This week there have been numerous reports about Joseph Boakai losing support among the very people he needs to count on the most – his diehard supporters in his own home region of Lofa. Whereas back in 2017, the Unity Party was able to secure 78% of the votes in this county, the 2022 by-election was a rude awakening, with the CDC candidate outperforming Boakai’s handpicked candidate. According to a report in FrontPageAfrica, “if everything keeps going in the CDC’s favor without any challenge from the Unity Party, it will be difficult, if not impossible, for the UP to maintain its hold on Lofa County at the elections in October 2023 as it did in 2017.
Earlier in April, all the major candidates running for Liberian president— including Boakai— signed the Farmington River Declaration 2023, which affirmed a commitment to peace during the electoral process; and it comes at a critical time in Liberian politics, when there has been blanket impunity for those who committed war crimes.
On the matter, Weah who led the event was said to have urged all stakeholders, “to avoid incendiary language and…a growing culture of militancy, which can have the propensity to quickly spill over into violence.”
And he’s right.
There have been numerous events in recent memory where rhetoric turned out to be more of a dog-whistle. A prime example of this is when Henry Costa, one of the leaders of the Council of Patriots, organised mass protests against Weah, which called for his removal.
At the time, Bhofal Chambers, an MP from Weah’s party said, “Calling for an unconstitutional removal of an elected president is unquestionably a crime of treason, terrorism and subversion.”
Costa of course went on to say he would not call for violence or anything illegal, but given that his radio program is funded largely by Benoni Urey, a former Charles Taylor associate who was sanctioned by the US government (and who is a currently a VP contender for Boakai), the renege fell flat.
Now of course, Costa is vying for power too.
On Tuesday, he said, “No matter the outcome, whether I am chosen as Boakai’s running mate or not, I will be on the ballot.”
Interestingly, he didn’t participate in the declaration event— but Boakai did, and despite having signed the declaration of peace, went on to stoke discord.
Boakai said, “Sadly, all of the very brilliant recommendations that were proffered by our Supreme Court, ECOWAS, International and Local Partners were left to rot in the dustbin. It would appear that our government does not care about reforming the electoral process.”
Criticism over reforming government for the better is a bit odd coming from Boakai; after all, he has done nothing to bolster confidence in government systems or leaders, either.
Despite calls for those who committed atrocities during Liberia’s civil wars to be banned from politics for thirty years, Boakai has continued to align himself with Urey— even after he fabricated lies about Alexander Cummings altering the CPP framework, and threatened Unity Party stalwart Mo Ali.
And he has continued to align himself with Costa, allowing UP youth to influence his decision-making.
Then of course, there were his own incendiary comments.
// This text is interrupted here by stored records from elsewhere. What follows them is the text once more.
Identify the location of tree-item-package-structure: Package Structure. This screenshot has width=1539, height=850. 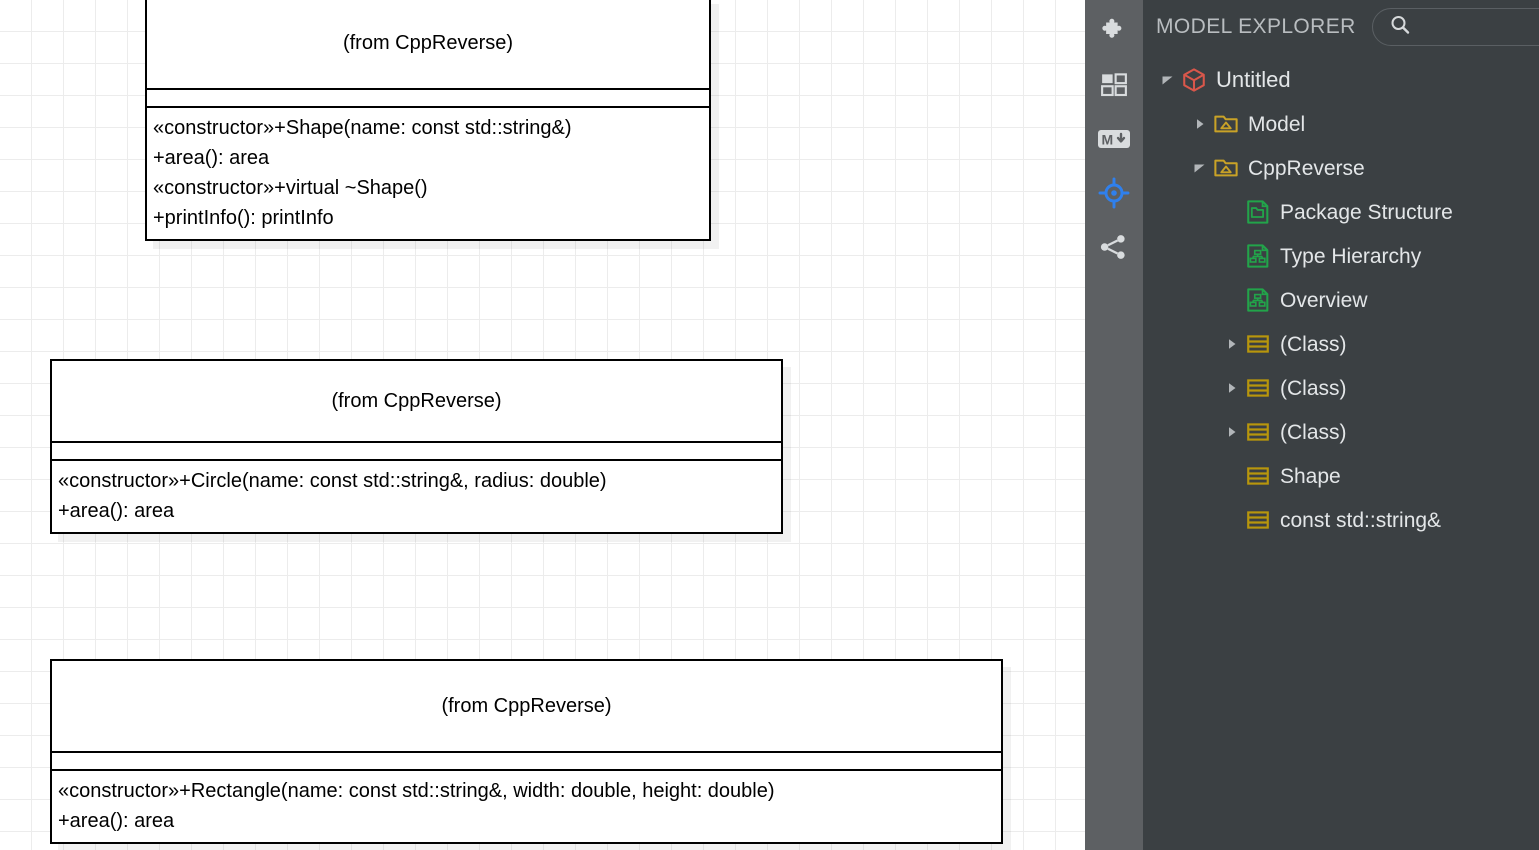
(1341, 212).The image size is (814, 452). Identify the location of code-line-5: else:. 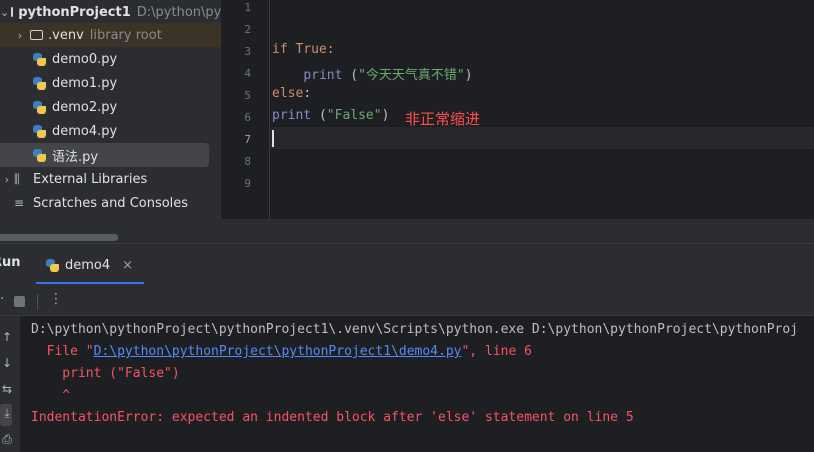
(292, 94). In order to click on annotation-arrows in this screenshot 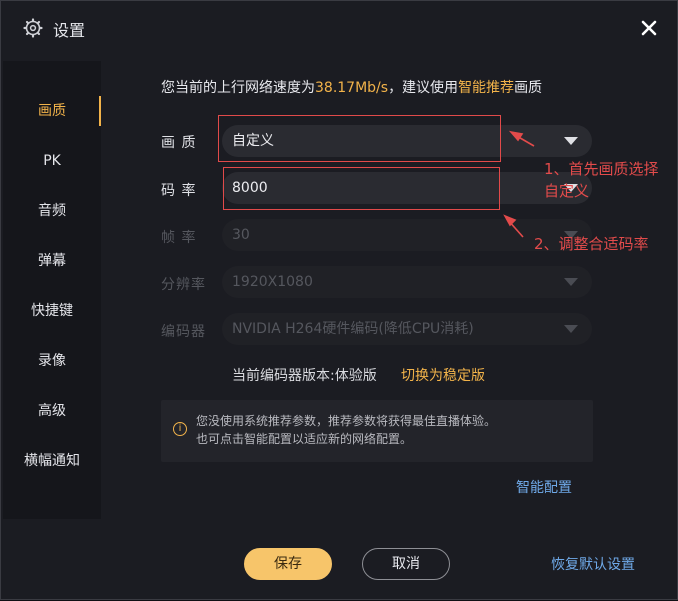, I will do `click(519, 184)`.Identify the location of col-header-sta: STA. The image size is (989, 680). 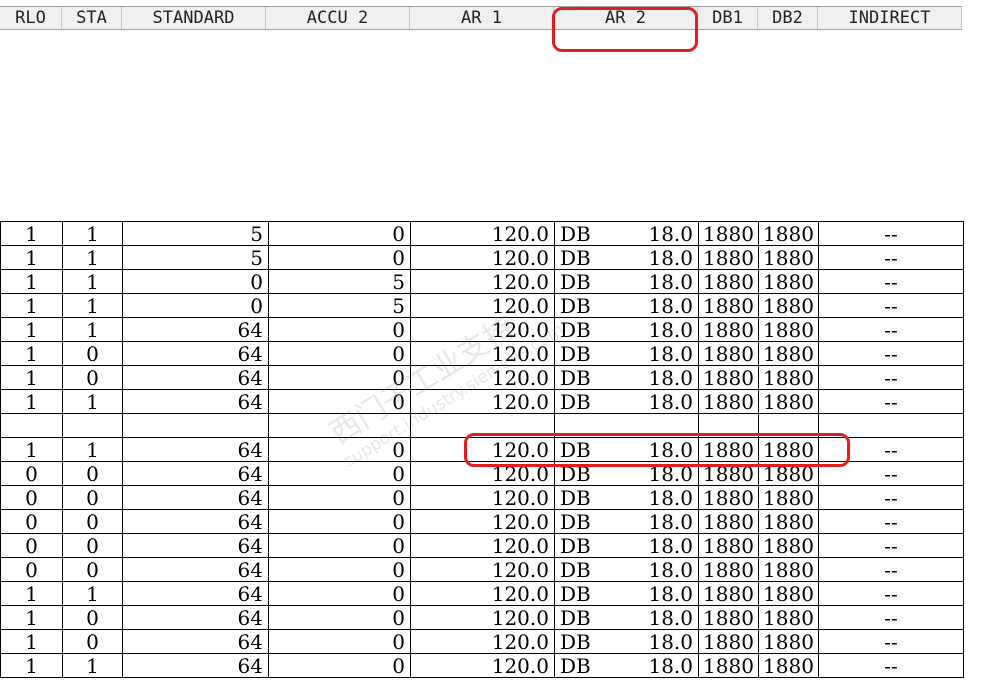
(92, 18).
It was just at the end of last year that Boakai asserted he is going to be the next President of Liberia; vowed to kick Weah out of office no matter what; and told young people their lives had been wasted under the Weah and CDC-led administration.
I’m sure Weah needing to affirm a free and fair election had nothing to do with any of that. Eh hem.
The fact of the matter is that having this peace document signed publicly is important— but Weah, Cummings, and all others who engage in political rivalry with Boakai, Urey, and Costa, should tread carefully. None of these men have a reliable track record with the truth; and all of these men have a deeply unhealthy desire for power.